● **INSTRUCTIONS FOR THE TASK**
Transcribe the line that contains "You are a GUI" and every line after it to the end of the records, exactly and nothing else. Skip the pictures.

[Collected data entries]
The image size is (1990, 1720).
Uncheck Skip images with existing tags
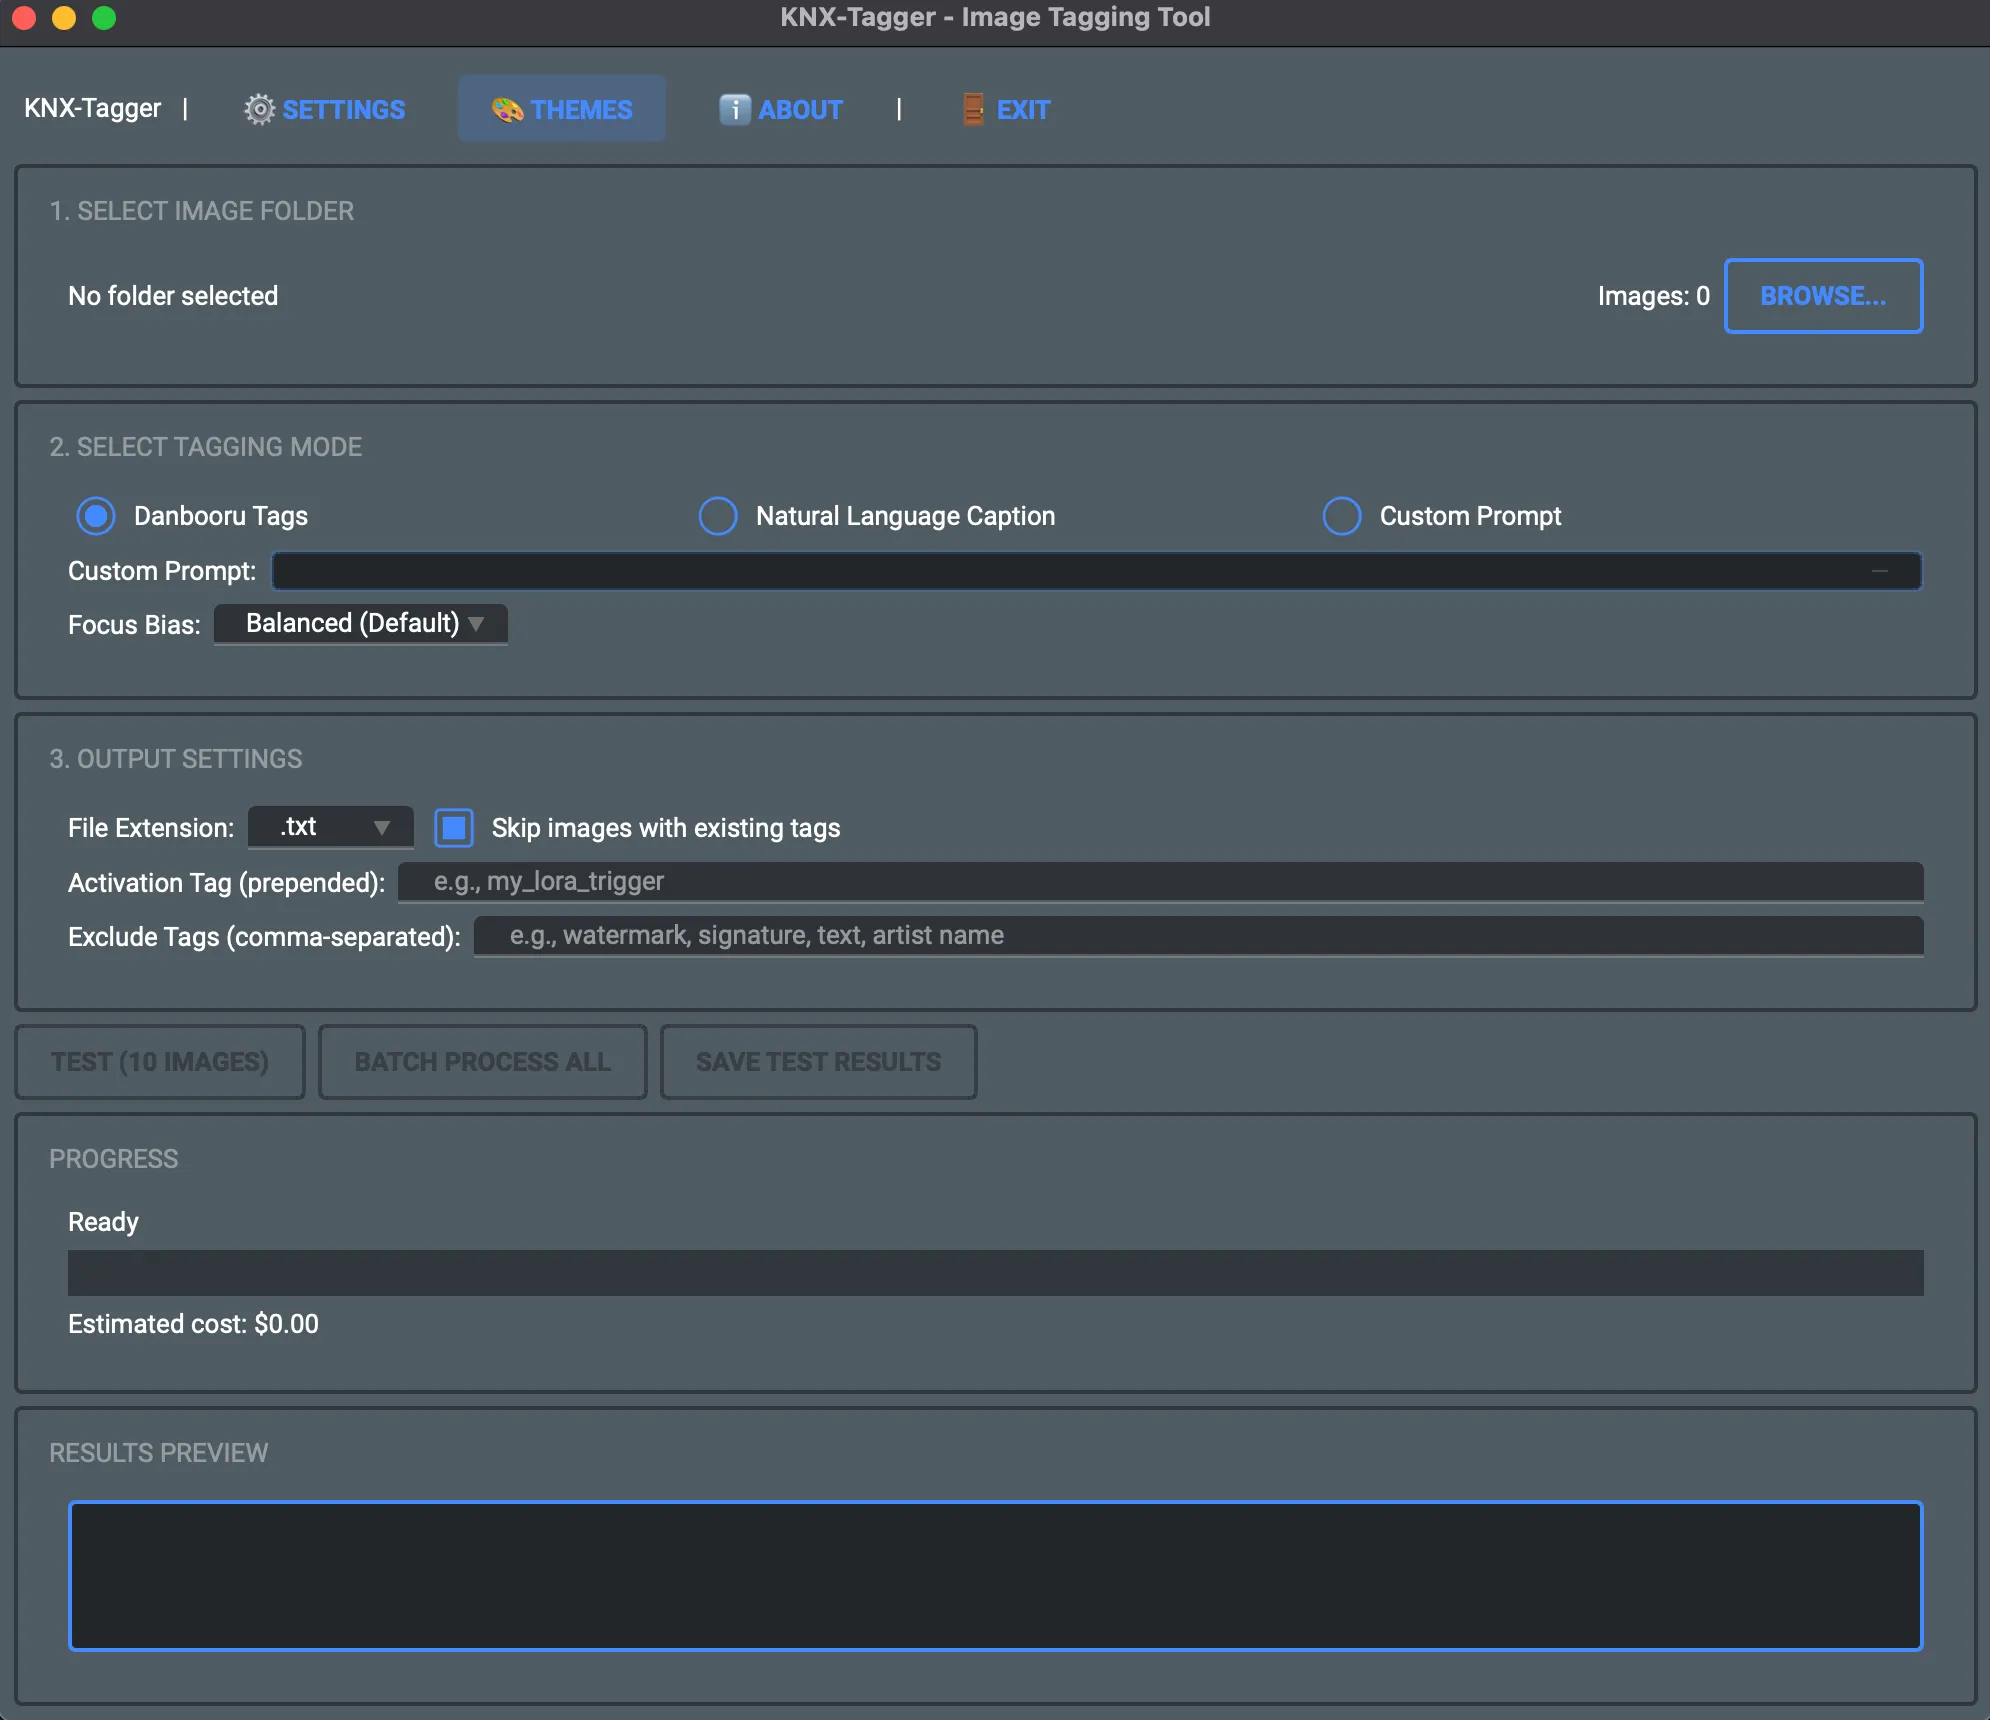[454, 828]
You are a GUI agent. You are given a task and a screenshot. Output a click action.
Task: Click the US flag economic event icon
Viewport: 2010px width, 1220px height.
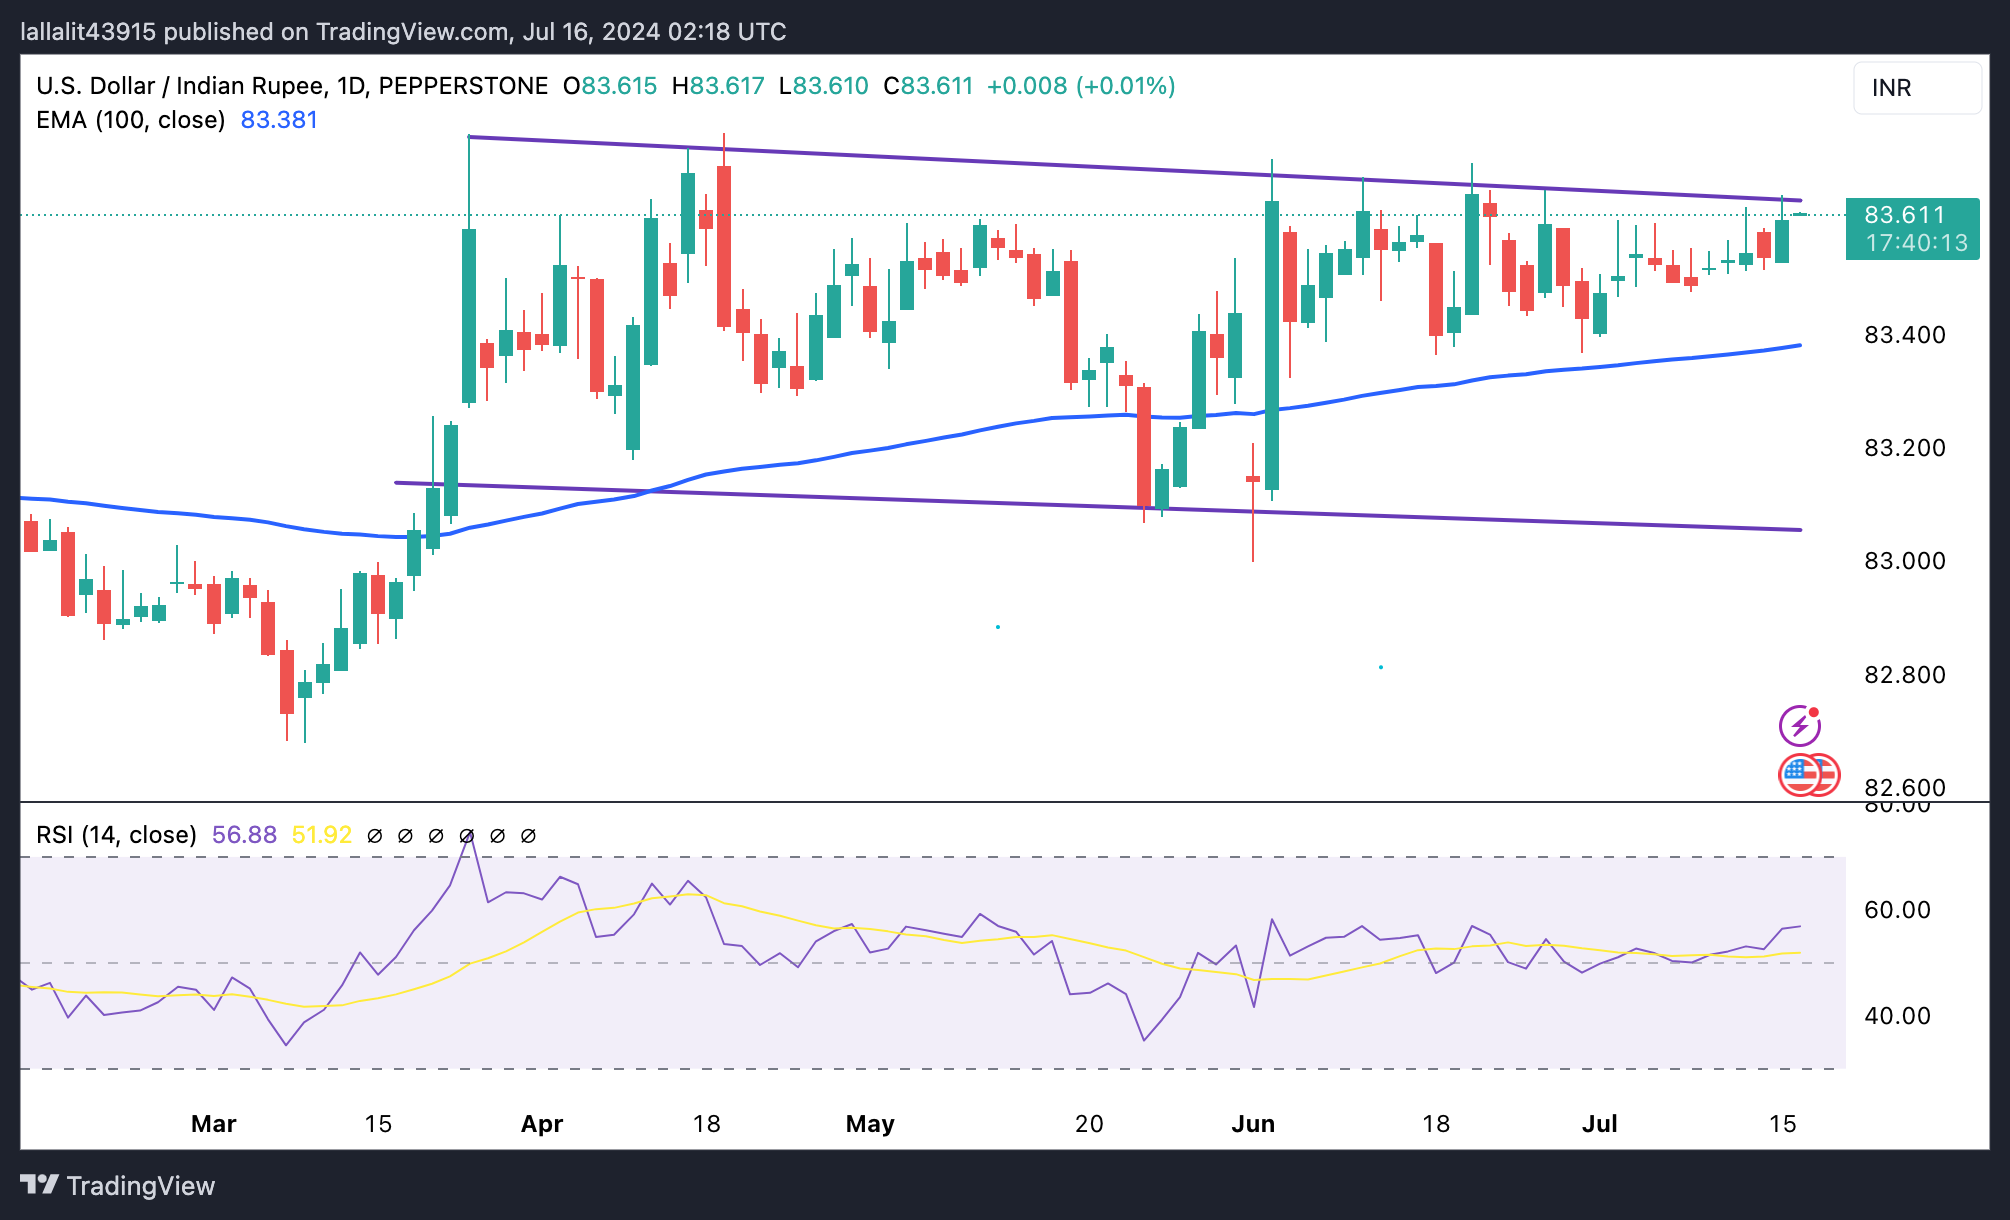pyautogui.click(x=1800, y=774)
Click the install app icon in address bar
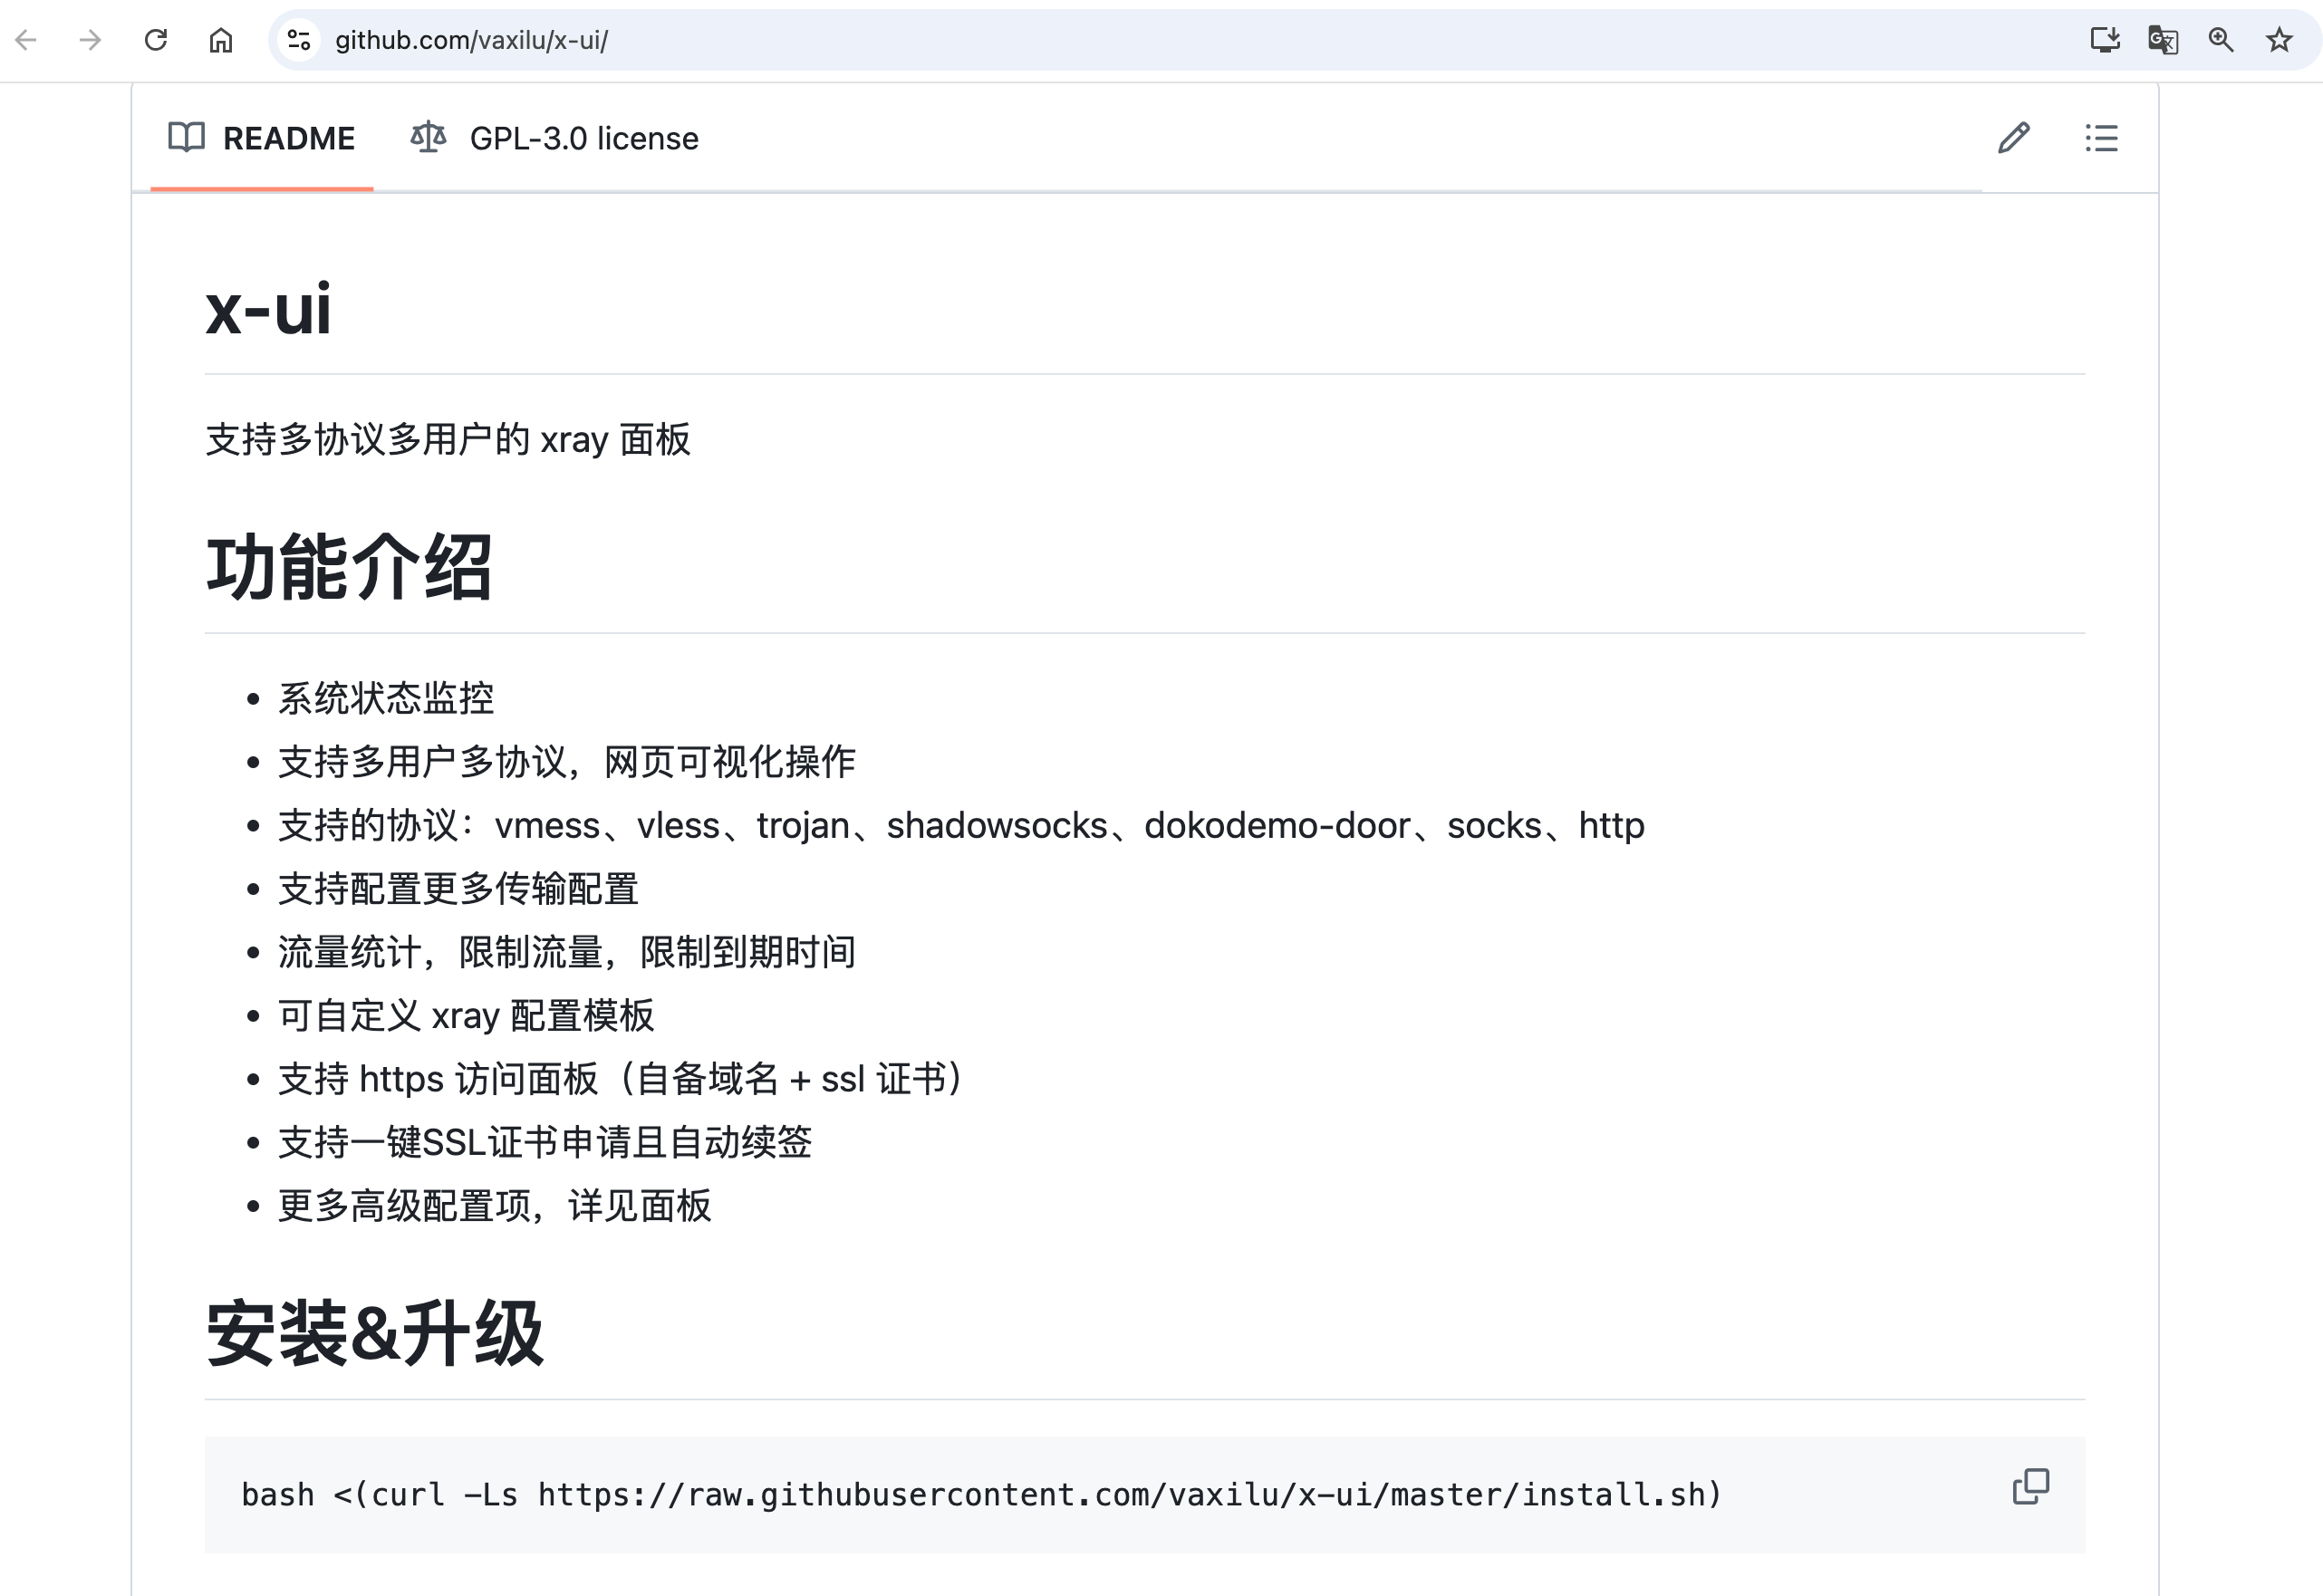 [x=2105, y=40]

● **REPLY**
You are a GUI agent. You are given a task and a screenshot. Output a click action.
Task: Click the US flag economic event icon
Viewport: 2010px width, 1220px height.
pyautogui.click(x=1800, y=774)
Click the install app icon in address bar
 [x=2105, y=40]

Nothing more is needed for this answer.